Because some pigeons were not showing sufficient exploration of all eight response disks, using the programmed payoff in fitting Luce’s decision rule is problematic. To incorporate the effect of disk location for individual birds, we assessed θ as a function of both trial block and disk location. The analysis revealed that the degree of response differentiation, θ, varied as a function of both block, F(11, 8968) = 3.74, p < .0001, and disk location, F(7, 8968) = 7.94, p < .0001, BIC = −5,048, R ² = .46. A model that included an interaction produced a poorer fit, BIC = −4,510, indicating that it was overparameterized, and thus the interaction was not included in our analysis.
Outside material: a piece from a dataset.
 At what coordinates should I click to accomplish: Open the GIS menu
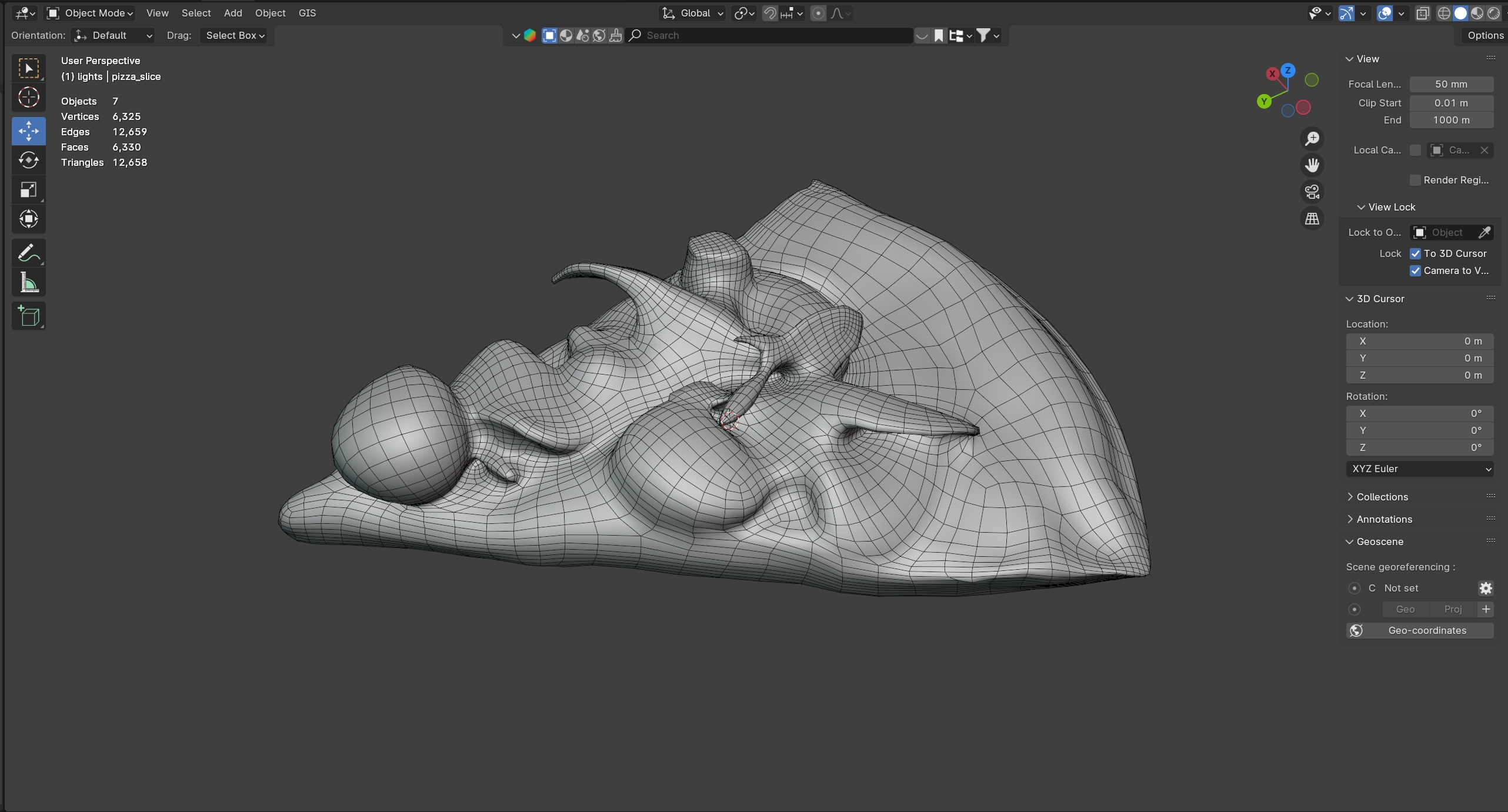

The best-fitting θ values as a function of trial block and disk are shown in Figure 7 which shows the main effects of both block (line graph) and disk location (star plot). It is readily apparent that exploitation (i.e., behavioral differentiation as a function of disk payoff) peaks relatively early in a session and steadily decreases, paralleling our earlier analysis that did not include disk location as a predictor. It is also apparent that responses on disks in the upper right part of the display (disks 0, 1, and 2) produce weaker behavioral differentiation as a function of disk payoff (i.e., lower θs), confirming the behavioral patterns documented in the peck density plots of Figure 4. Although the fit was better for this analysis, the improvements were relatively minor.

Discussion

In an eight-armed bandit task, pigeons’ disk choice was largely a function of the VI schedule associated with each disk. For 4 of the pigeons, their behavior was broadly consistent with that predicted by Luce’s decision rule as applied to the programmed reinforcement rate [log (1/VI)], thus suggesting that the derived θ values are good estimates of the degree of exploitation exhibited by the pigeons. Pigeons did not demonstrate high degrees of exploration at the beginning of a session that was cued by session onset, but rather their low θ values were a result of behavior being heavily influenced by carryover from the prior session’s disk values. Within 10 min, however, their responding was largely driven by the new reinforcement contingencies. Thus, increases in exploration were likely produced by adversity—only when preferred disks were no longer paying off at a high rate did the pigeons begin to explore other choices (see Gallistel, Mark, King, & Latham 2001, for an alternative interpretation of matching in nonstationary environments).

Our pigeons, which were working for primary reinforcers, showed less exploitation as a session progressed. This change could have been due to an anticipated change in disk payoffs, but the evidence suggests that exploitation decreased due to an increase in satiety. Regardless of this pattern, we did not see high degrees of exploitation at any point in a session. Averaged across every session and trial block, no pigeon chose its preferred disk more than 45% of the time (see Fig. 3). When these results were averaged across sessions but broken down by trial blocks, no pigeon chose its preferred disk more than 55% of the time (not shown). The pigeons were not adopting greedy strategies in our nonstationary environment. Despite our attempts to eliminate disk biases, the birds continued to show location preferences that were independent of a disk’s programmed reinforcement schedule. We attempted to incorporate these biases into our analysis as an independent factor that allowed less behavioral differentiation (lower θ values) for certain disk locations, but the fit was only marginally better. An alternative formulation that would retain Luce’s decision rule would be to incorporate disk location into our estimates of value, thus making a disk’s value a function of both its scheduled payoff and its location. Unfortunately, this approach would require a post hoc assessment of disk preferences for each bird.

Experiment 2

In our second experiment, we used a similar design to examine exploration versus exploitation in humans. We anticipated rapid changes in θ and fewer location preferences that were independent of payoffs. The literature on risky choice and risk perception suggests that people might be well adapted to identifying and responding to changes in payoffs for decisions under uncertainty (for a discussion of various examples, see Rakow & Miler, 2009).